TASK DETAILS:
Please count how many lines in the data below contain the word "This" and reply with the number alone.
______
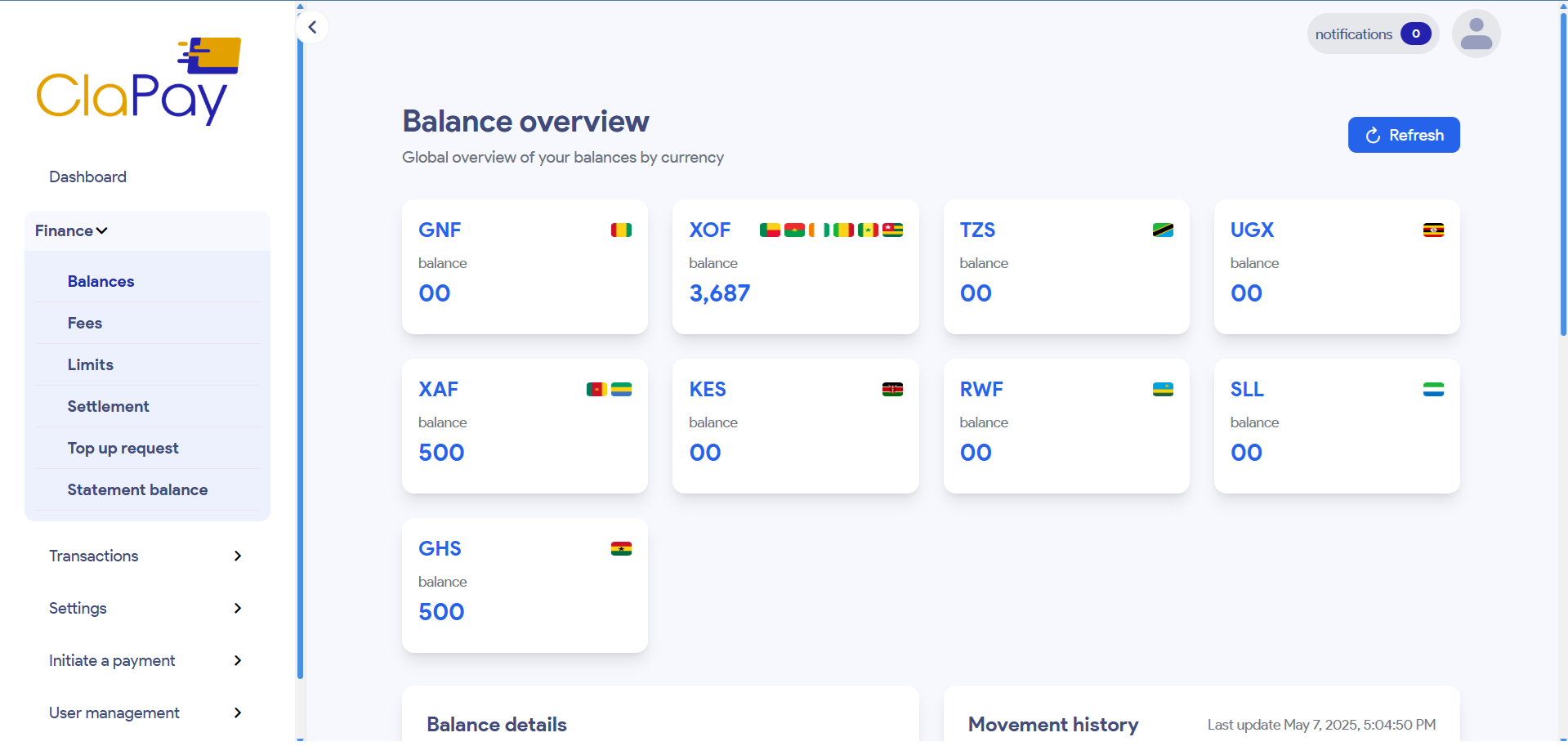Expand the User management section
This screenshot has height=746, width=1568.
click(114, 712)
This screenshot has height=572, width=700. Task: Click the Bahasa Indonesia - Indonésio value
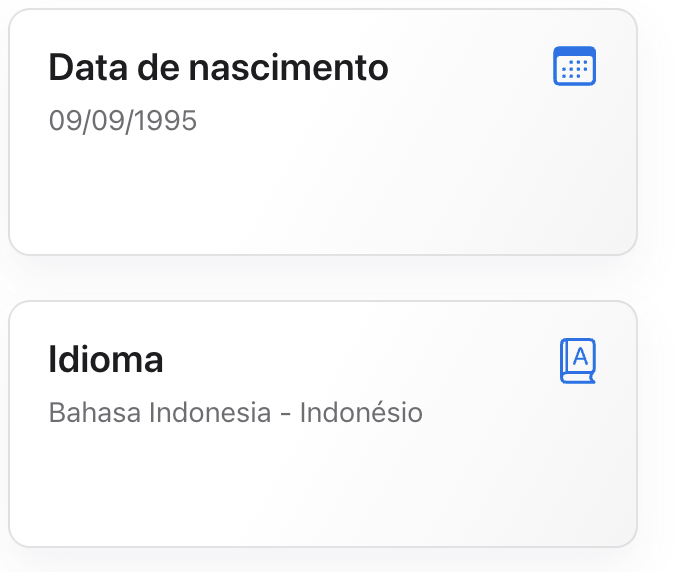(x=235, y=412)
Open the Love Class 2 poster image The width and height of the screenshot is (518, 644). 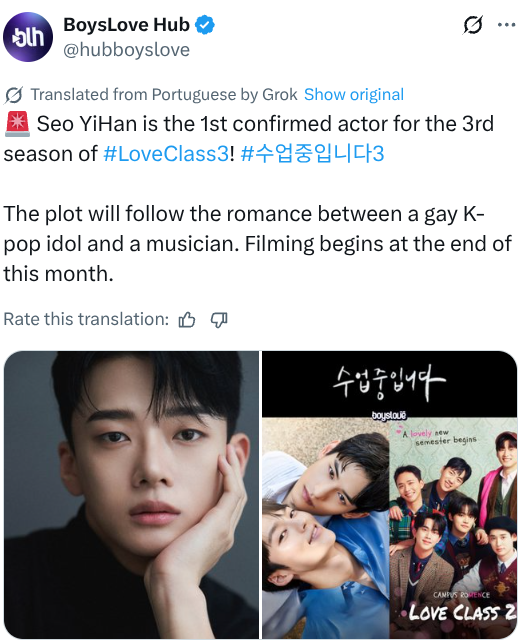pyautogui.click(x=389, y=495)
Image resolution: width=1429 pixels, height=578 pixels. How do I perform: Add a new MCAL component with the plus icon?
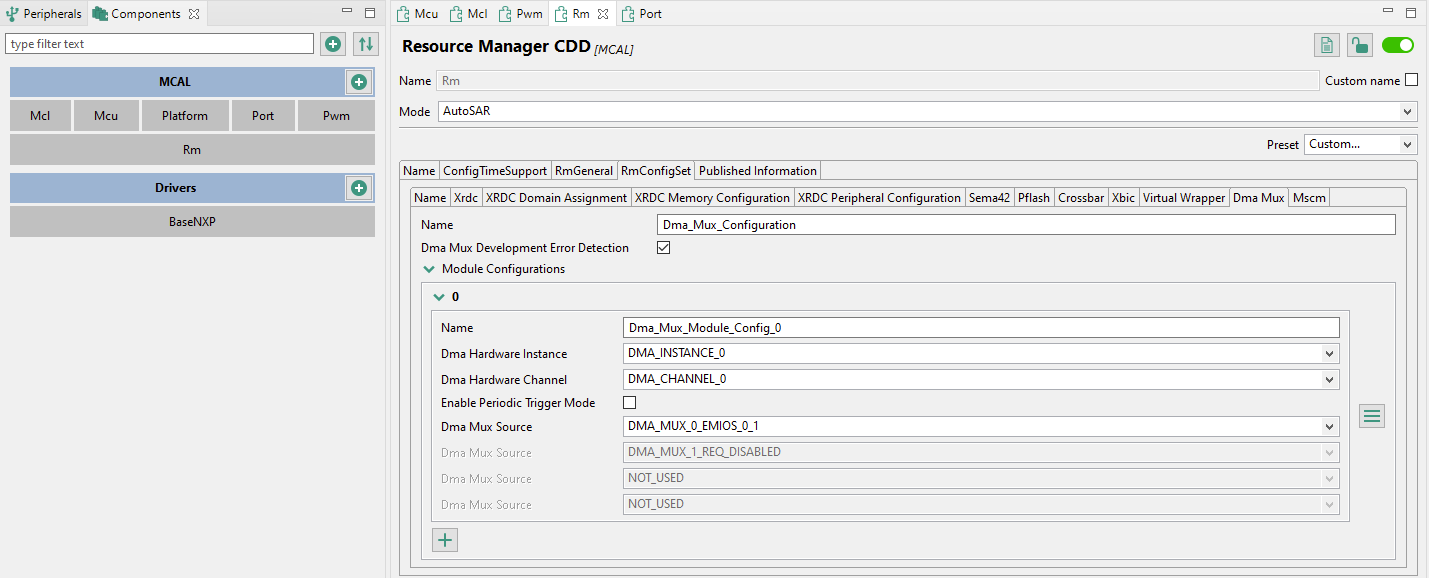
______
REPLY TO THE TASK:
2